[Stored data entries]
■ ■ ■ ■ ■ ■ ■

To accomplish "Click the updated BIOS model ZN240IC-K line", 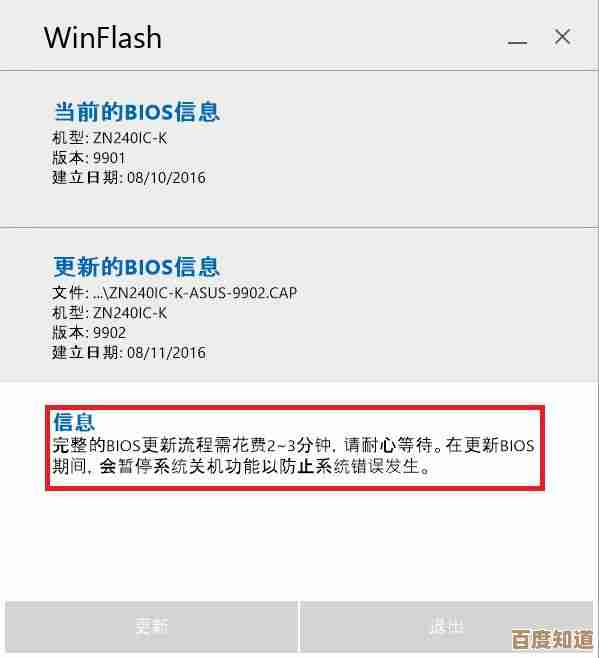I will [x=109, y=313].
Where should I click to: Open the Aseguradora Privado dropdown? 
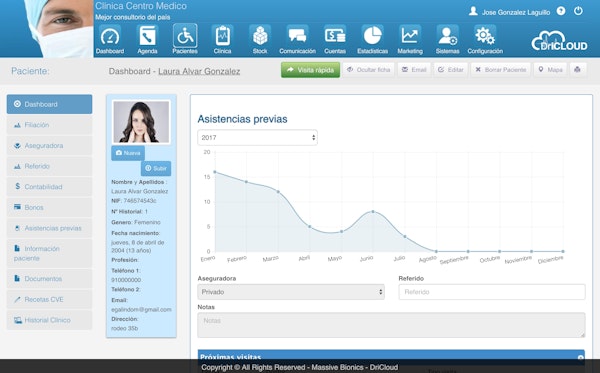(x=291, y=292)
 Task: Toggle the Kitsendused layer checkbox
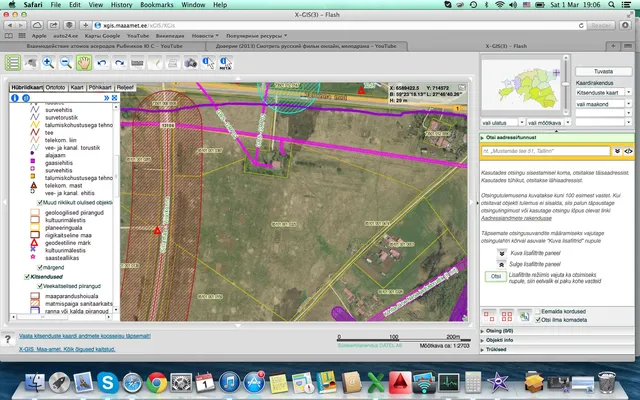click(27, 277)
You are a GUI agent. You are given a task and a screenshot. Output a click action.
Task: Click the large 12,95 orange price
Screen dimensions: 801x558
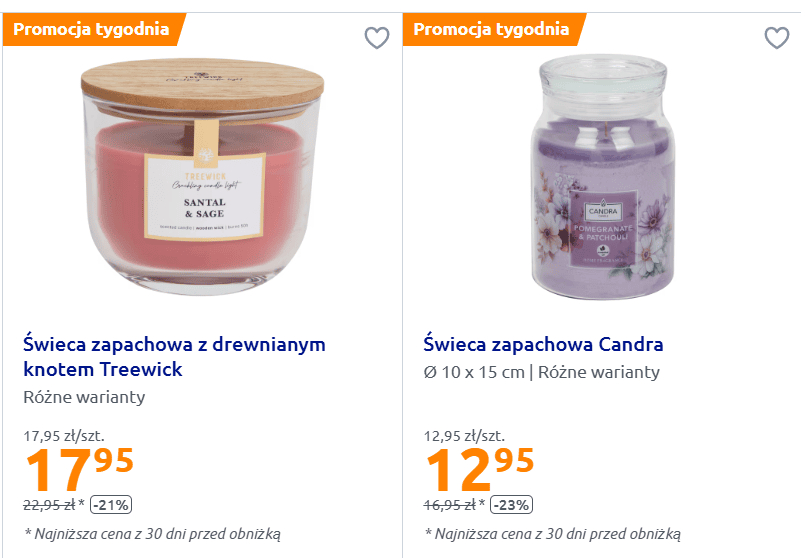point(480,469)
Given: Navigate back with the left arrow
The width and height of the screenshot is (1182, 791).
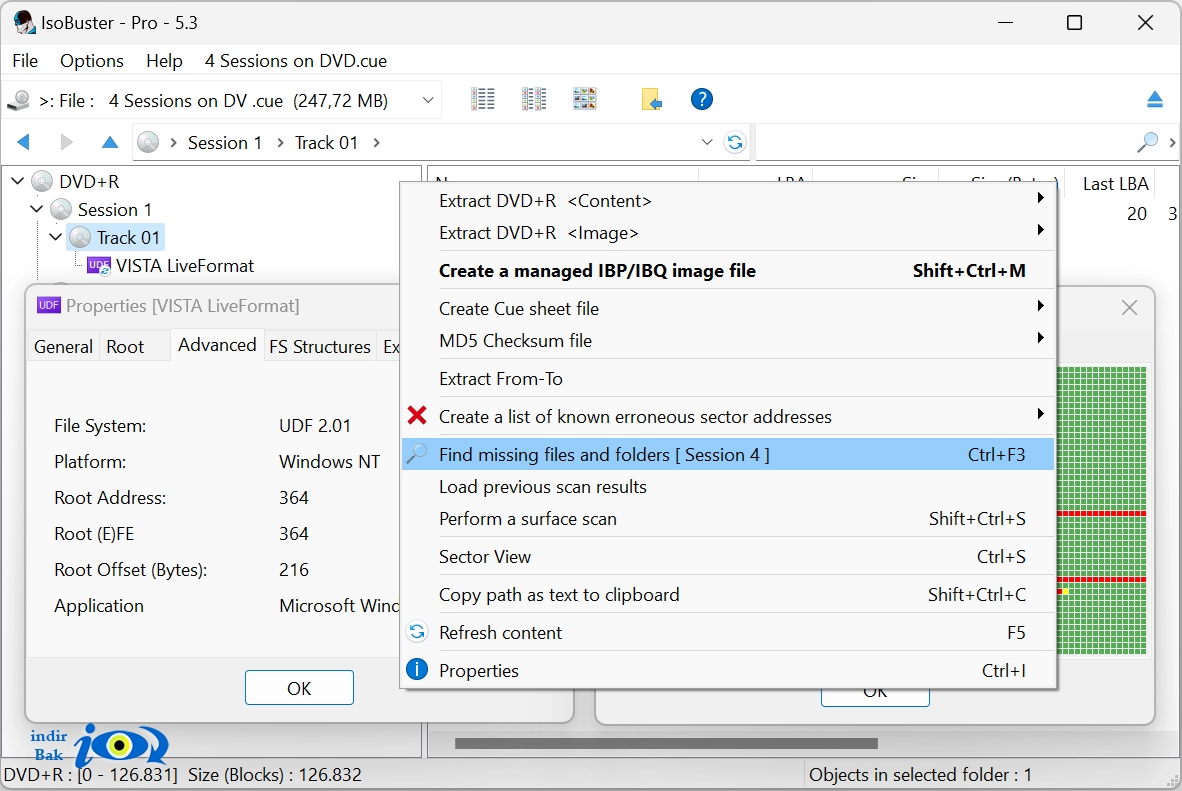Looking at the screenshot, I should click(23, 142).
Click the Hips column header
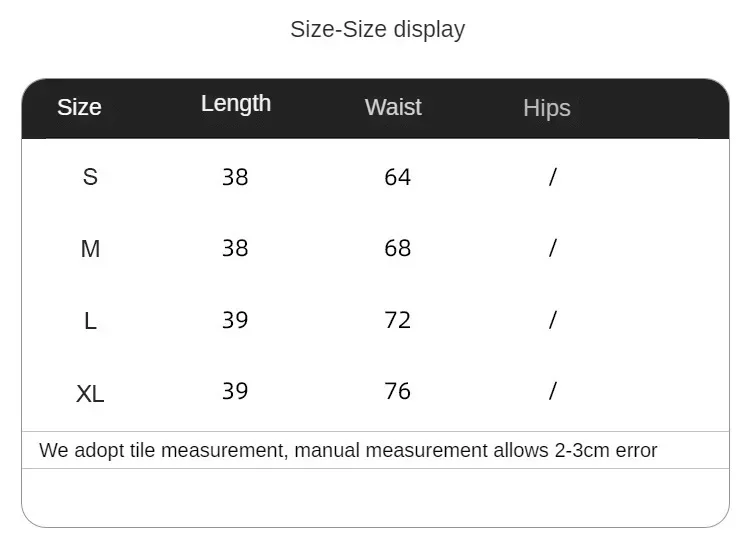 point(547,108)
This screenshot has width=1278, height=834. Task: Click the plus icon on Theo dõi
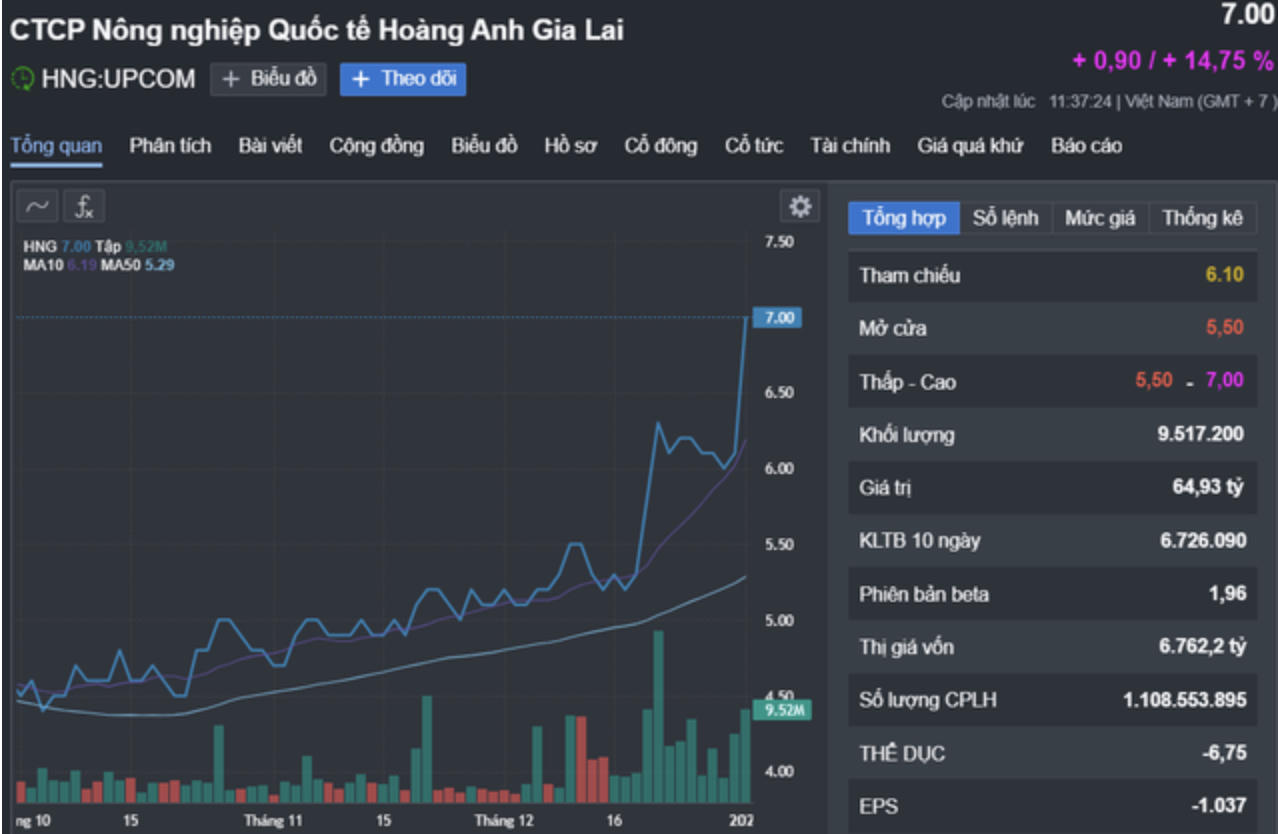point(361,80)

■ ■ ■ ■ ■ ■ ■

Task prompt: Starting with the line that holds "Screen dimensions: 801x558", return each line exactly through the final line of the entries above; pictures are not part of the output.

Answer to this problem:
Screen dimensions: 801x558
point(480,469)
Given: Navigate back with the left arrow
The width and height of the screenshot is (1182, 791).
Looking at the screenshot, I should click(23, 142).
Click the Hips column header
 point(547,108)
This screenshot has width=1278, height=834. Task: Click the plus icon on Theo dõi
point(361,80)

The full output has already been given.